The role of liver resection in patients with hepatocellular carcinoma (HCC) accompanying with portal vein tumor thrombus (PVTT) remains controversial. This article aimed to evaluate the significance of different location and extent of PVTT on surgical outcomes after liver resection for HCC.


A retrospective study was carried out on patients who underwent partial hepatectomy with or without portal thrombectomy for HCC with PVTT in a single tertiary center from January 2001 to December 2003. According to the extent, PVTT was divided into 4 types (I-segmental/sectoral branches of portal vein, II-left and/or right portal vein, III-main portal vein trunk, and IV-superior mesenteric vein).

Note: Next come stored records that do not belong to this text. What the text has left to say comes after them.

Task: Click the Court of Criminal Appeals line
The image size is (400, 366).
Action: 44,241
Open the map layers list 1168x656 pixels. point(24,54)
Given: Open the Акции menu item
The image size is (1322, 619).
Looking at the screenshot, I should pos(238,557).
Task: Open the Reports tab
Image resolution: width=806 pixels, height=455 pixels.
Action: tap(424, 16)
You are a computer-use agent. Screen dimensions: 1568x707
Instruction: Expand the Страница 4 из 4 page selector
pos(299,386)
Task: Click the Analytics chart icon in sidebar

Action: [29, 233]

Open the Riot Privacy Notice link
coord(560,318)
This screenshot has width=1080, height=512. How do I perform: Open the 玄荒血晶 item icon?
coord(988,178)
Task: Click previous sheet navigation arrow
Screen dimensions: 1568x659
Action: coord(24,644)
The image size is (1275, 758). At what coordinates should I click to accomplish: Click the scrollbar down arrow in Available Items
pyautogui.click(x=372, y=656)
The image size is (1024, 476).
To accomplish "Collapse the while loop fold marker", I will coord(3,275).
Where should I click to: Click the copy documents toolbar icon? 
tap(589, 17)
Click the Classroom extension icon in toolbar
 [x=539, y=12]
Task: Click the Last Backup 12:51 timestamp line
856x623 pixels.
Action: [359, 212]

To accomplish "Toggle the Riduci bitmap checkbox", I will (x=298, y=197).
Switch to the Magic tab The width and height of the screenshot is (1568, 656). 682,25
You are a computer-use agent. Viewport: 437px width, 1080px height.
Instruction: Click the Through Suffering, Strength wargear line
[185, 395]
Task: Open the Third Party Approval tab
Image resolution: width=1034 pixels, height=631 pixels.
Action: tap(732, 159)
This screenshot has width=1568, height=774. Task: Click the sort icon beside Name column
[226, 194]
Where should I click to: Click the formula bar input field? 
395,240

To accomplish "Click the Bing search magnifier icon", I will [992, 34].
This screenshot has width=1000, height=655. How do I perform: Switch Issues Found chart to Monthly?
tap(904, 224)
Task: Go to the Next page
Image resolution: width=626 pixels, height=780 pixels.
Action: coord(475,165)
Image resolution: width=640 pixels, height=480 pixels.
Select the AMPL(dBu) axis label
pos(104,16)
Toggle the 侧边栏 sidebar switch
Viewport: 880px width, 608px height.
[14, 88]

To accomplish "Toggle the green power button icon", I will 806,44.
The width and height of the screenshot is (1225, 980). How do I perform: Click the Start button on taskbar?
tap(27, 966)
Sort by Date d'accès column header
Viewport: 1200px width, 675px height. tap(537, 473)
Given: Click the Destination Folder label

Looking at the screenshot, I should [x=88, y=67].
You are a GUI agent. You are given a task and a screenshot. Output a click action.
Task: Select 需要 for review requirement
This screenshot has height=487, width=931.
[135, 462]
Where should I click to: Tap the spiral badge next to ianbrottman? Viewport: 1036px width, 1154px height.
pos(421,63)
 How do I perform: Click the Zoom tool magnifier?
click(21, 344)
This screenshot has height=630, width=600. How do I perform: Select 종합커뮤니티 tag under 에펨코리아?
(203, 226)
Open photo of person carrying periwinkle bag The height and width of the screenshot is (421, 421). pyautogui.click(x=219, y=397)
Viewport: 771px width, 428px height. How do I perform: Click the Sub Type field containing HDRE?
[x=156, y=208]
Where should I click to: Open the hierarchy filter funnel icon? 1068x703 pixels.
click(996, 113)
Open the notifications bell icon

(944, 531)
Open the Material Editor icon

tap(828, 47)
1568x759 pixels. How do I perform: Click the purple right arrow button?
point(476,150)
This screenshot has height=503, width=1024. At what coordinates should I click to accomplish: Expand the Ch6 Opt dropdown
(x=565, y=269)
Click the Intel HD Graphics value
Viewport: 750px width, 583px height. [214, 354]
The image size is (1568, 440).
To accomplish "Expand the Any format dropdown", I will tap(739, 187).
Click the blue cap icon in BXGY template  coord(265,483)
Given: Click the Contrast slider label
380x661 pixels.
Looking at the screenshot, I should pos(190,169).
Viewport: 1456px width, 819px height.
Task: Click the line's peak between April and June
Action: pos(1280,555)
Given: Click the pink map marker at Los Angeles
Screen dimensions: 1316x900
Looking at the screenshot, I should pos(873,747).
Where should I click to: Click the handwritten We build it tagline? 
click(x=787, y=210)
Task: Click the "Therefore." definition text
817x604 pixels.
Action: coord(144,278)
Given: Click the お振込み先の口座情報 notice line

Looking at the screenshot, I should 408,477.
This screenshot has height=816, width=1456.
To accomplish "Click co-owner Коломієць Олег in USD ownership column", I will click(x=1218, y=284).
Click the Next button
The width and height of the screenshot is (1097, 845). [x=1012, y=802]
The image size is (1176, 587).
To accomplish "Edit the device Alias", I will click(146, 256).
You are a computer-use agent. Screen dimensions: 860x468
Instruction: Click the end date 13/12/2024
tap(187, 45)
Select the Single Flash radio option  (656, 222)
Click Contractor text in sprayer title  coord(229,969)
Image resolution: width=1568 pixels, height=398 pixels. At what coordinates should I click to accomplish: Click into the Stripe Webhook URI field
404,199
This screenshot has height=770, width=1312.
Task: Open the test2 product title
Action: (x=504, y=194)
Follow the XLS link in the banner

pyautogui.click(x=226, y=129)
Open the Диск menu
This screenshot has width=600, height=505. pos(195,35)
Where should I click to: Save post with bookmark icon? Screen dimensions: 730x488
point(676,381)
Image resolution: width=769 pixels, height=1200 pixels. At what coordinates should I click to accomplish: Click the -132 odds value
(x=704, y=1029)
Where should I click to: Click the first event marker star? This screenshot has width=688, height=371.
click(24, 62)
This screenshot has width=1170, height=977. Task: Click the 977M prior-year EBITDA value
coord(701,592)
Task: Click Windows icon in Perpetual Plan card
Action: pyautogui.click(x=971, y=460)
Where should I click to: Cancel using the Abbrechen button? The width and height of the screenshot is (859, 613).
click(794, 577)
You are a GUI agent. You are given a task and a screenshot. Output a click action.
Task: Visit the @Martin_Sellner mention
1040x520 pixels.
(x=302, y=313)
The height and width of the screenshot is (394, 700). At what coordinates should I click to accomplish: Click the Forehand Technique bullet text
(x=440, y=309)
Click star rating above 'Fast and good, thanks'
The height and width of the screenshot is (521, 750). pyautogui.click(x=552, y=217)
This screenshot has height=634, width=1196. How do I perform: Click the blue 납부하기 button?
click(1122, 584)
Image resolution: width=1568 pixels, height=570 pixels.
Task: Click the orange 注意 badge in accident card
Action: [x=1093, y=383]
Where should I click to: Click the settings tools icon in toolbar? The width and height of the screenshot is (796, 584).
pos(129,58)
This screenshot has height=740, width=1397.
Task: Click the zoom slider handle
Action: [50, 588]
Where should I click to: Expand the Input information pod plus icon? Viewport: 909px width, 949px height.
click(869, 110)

A total of 406 patients with HCC and PVTT who underwent partial hepatectomy were studied. The complication rate and hospital mortality rate were 32.8 and 0.2%, respectively. After a median follow-up of 6.4 months, 128 patients (31.5%) died. The 1- and 3-year overall survival rates were 34.4 and 13.0%, respectively. The 1- and 3-year disease-free survival rates were 13.3 and 4.7%, respectively. Patients with PVTT located in the segmental, sectoral, or right and/or left portal veins (types I and II) showed significantly better survival than those with PVTT extended to the main trunk of the portal vein or the superior mesenteric vein (types III and IV).


Liver resection is justified in selected patients with PVTT located in the segmental or sectoral branches of the portal vein. However, surgical resection for PVTT involving the portal bifurcation or the main trunk is still controversial.